Our focus is on reducing the work of breathing and the improvement of airflow into, and more importantly, out of the lungs. Even as the chronic disease management strategy of COPD has evolved, the prehospital care plan remains largely unchanged. Short acting beta agonists and cholinergic medications are a cornerstone of management as is CPAP/BiPAP.3 Used in conjunction, we can stabilize a patient and potentially stave off intubation. Understanding COPD in this manner has me reaching for ventilatory support much sooner instead of waiting for the patient’s condition to require an escalation to it.

Do not chase wheezing. These patients wheeze all day every day, and using a reduction in wheezing as a target for therapy may have you chasing your tail. Instead, focus on their work of breathing.

Improvement in their respiratory effort is our indicator that we are moving the needle in the right direction. Confirm this with changes in their ETCo2/Spo2, which may still be slow to normalize.

Take Home

So, maybe this is not that much of a different perspective on puffer and bloater presentations, but the point is to understand that COPD patients do not fit neatly into any box of descriptions.

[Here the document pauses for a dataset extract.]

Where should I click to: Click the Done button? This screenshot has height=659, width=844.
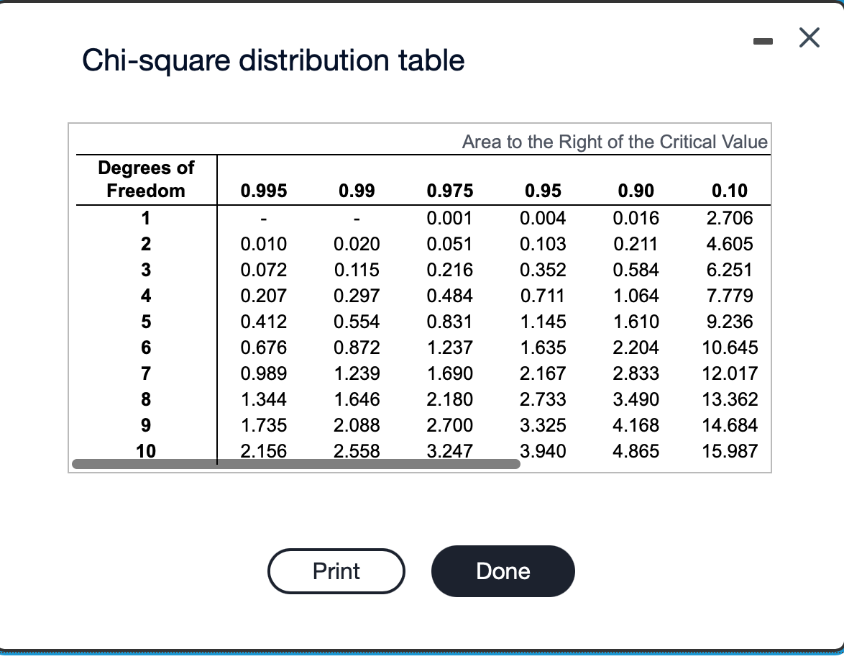pos(503,571)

Their presentations can change from exacerbation to exacerbation, and they will respond differently to our therapies. Patience is the key; they do not turn around quickly.

References

1. Sköld CM. Remodeling in asthma and COPD–differences and similarities. Clin Respir J. 2010;4 Suppl 1:20-27. doi:10.1111/j.1752-699X.2010.00193.x

2. Jeffery PK. Remodeling in asthma and chronic obstructive lung disease. Am J Respir Crit Care Med. 2001;164(10 Pt 2):S28-38. doi:10.1164/ajrccm.164.supplement_2.2106061

3. Gomes F, Cheng SL. Pathophysiology, Therapeutic Targets, and Future Therapeutic Alternatives in COPD: Focus on the Importance of the Cholinergic System. Biomolecules. 2023 Mar 5;13(3):476. doi: 10.3390/biom13030476. PMID: 36979411; PMCID: PMC10046140.

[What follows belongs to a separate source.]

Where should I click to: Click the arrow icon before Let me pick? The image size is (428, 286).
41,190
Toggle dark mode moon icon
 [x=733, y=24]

4. MacIntyre NR. Acute Hypercapnic Respiratory Failure in COPD. Respir Care. 2023;68(7):973-982. doi:10.4187/respcare.10560

5. Anzueto A. Impact of exacerbations on COPD. Eur Respir Rev. 2010 Jun;19(116):113-8. doi: 10.1183/09059180.00002610. PMID: 20956179; PMCID: PMC9682573.

Cody Winniford is a flight paramedic and base manager in Baltimore, MD. He has a passion for sharing his professional experience in EMS and management. Cody’s clinical and leadership development background spans both military and civilian settings and has served in several capacities as a leader and prehospital clinician. He specializes in air medical and critical care transport, as well as organizational development and leadership development. He is an active speaker on various leadership and clinical topics and is an established and successful educator for prehospital clinicians of all levels. He has a passion for human performance improvement and the mental health and performance aspects of prehospital care.